Hiking Cerro La Campana, my attention was drawn to one way humans make an effort to combat this feeling of impermanence. Everywhere I looked—painted on rocks, scratched into trees, marked onto arrows guiding the way up the trail—I saw names and initials and dates proving others had been there. Sure, the mountains and the sea dominated my view, but when I started paying attention to mankind’s mark, I realized how ubiquitous it was. Even the plaque nailed into the rock was little more than a fancy way of saying “Charles wuz here.”
On one hand, this frustrated me. Having benefited from the pristine beauty of Oregon’s forests, which can make you feel like no one has ever stepped foot there before you arrived, this was a new feeling. Here we are, human beings showing our power in a national park, and this is the expression we choose?

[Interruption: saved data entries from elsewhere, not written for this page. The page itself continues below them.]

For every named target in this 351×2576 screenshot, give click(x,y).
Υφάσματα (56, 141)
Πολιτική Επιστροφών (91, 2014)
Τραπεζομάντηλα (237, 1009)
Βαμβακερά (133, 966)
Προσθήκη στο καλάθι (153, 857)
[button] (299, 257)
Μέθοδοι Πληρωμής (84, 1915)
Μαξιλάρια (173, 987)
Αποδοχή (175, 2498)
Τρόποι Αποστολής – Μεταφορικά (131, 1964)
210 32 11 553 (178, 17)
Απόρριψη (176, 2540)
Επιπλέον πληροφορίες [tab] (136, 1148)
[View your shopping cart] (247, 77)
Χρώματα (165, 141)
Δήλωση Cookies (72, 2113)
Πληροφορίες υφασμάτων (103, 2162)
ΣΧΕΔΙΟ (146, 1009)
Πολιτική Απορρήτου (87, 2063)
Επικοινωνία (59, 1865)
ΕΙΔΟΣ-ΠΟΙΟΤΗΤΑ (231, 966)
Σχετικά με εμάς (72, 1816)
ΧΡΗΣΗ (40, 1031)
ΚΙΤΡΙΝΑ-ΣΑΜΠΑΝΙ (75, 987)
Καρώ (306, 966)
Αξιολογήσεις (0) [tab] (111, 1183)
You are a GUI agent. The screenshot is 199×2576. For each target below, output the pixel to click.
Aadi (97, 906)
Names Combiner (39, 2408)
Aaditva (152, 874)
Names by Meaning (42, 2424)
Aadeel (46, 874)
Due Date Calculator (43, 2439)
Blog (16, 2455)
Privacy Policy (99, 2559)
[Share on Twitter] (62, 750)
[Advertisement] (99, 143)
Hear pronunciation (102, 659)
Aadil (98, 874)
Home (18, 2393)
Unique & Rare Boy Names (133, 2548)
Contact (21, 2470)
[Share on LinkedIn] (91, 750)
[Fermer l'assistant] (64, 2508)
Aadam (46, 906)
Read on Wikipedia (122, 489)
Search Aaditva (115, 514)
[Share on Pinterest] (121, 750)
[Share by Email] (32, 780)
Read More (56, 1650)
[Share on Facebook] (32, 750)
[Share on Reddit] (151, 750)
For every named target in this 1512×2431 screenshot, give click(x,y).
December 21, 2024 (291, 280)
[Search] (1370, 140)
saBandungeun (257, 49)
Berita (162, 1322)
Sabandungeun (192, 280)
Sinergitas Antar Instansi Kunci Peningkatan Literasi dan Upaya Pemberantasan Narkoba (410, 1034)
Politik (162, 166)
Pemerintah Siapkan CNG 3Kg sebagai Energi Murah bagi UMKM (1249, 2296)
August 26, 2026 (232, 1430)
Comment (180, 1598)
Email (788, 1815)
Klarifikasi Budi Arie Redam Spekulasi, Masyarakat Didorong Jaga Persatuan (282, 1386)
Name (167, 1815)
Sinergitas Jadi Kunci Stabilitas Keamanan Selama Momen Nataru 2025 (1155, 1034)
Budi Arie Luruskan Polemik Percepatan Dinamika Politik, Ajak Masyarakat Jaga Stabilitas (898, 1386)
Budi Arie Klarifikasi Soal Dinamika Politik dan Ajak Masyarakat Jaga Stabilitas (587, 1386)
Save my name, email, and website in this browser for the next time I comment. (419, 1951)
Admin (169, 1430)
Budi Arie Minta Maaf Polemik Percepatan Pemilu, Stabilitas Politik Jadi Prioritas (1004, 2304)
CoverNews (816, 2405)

On the other hand, I thought of the history of silence in this country and other Latin-American countries. People living on this continent in THIS generation have experienced censorship and fear in ways that I can’t personally relate to. If leaving behind initials and a date is an act of rebellion, a small way to overcome oppression, or to remind oneself of his or her own existence, then it can be beautiful too.
As we hiked, my thoughts wandered back to Valparaíso, a city absolutely covered in graffiti. It wasn’t always that way, and it’s still in evolution. Every few days or weeks or months we’ll notice a new piece of work. The street art movement started in the early ‘90s, shortly after a return to democracy following the seventeen year dictatorship under Augusto Pinochet. With the change of political regime, Porteños felt a new freedom of expression, and tags and political artwork began to cover the city streets.
Graffiti remains a trademark of the colorful city. There was a community effort recently where painters gathered in a specific neighborhood that had been neglected. They filled the walls with color and art. Residents started to recover a sense of pride and coordinated efforts to keep trash off the streets. Tourists are now motivated to visit this area and view the artwork. They spend money in the shops and restaurants that previously only served locals. In this way, a tradition of graffiti can help lift communities otherwise ignored by UNESCO grants and government investment.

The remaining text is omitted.